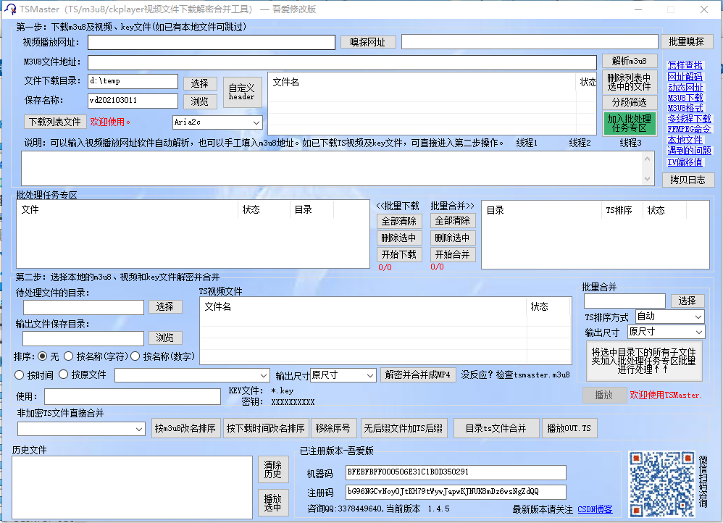Screen dimensions: 723x523
Task: Choose the 按原文件 radio button
Action: [64, 375]
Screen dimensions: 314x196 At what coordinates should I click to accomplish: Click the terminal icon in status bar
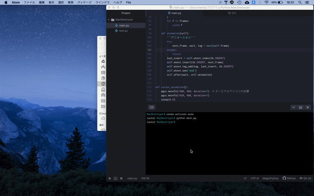click(x=115, y=178)
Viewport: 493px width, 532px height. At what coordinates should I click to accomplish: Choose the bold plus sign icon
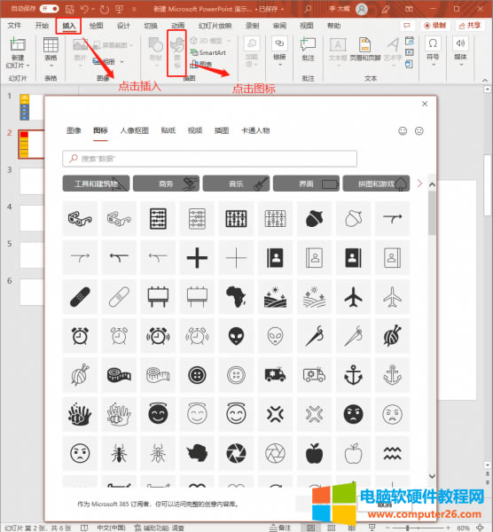(197, 258)
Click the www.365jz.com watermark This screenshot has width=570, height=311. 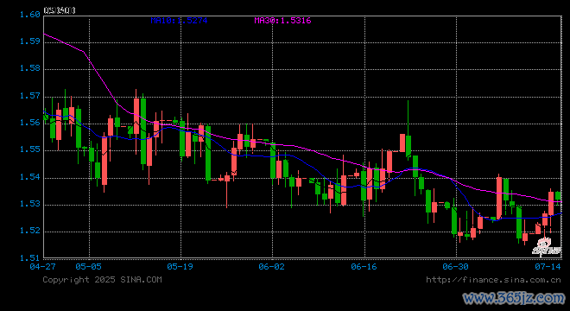pos(514,298)

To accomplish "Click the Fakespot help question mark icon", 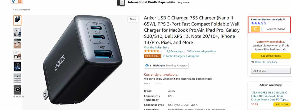I will point(284,19).
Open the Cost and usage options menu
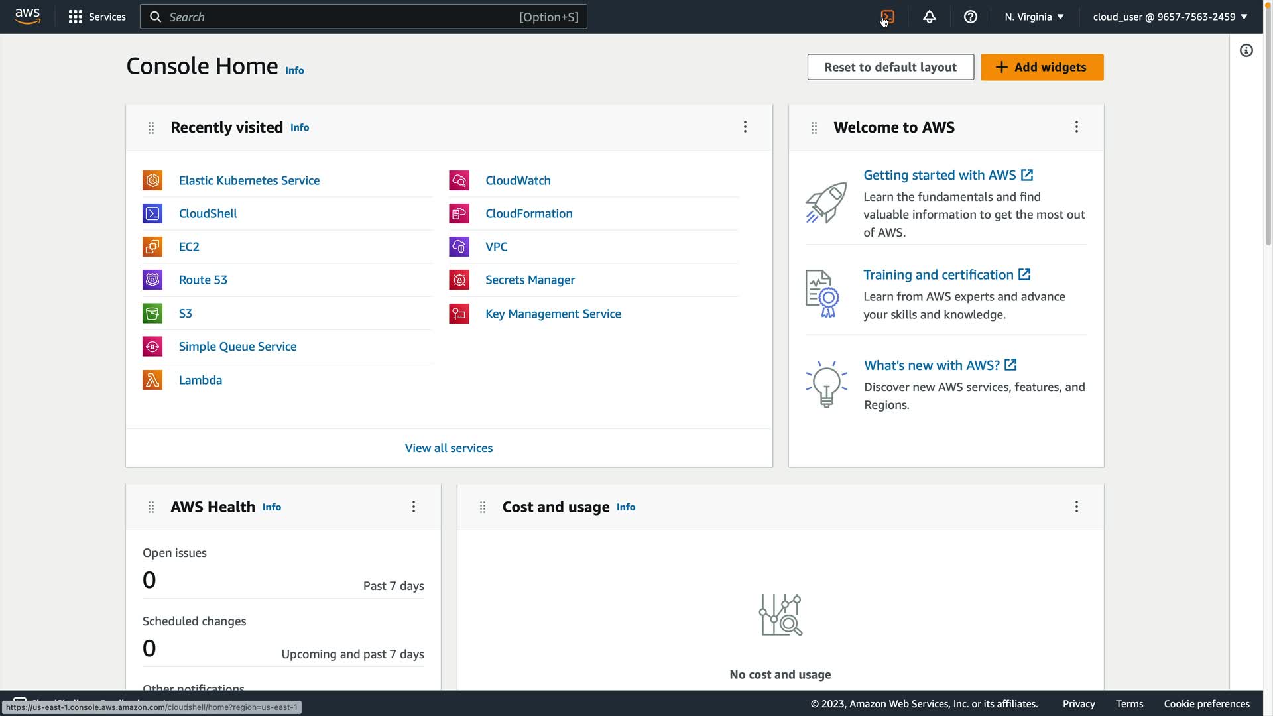This screenshot has width=1273, height=716. pos(1076,507)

···

Write out the material word for word from its first line through the line that contains "click(x=115, y=178)", omitting the pictures.

▶ **COMPLETED TASK**
Screen dimensions: 723x523
Task: Choose the 按原文件 radio button
Action: [64, 375]
Screen dimensions: 314x196 At what coordinates should I click to accomplish: Click the terminal icon in status bar
click(x=115, y=178)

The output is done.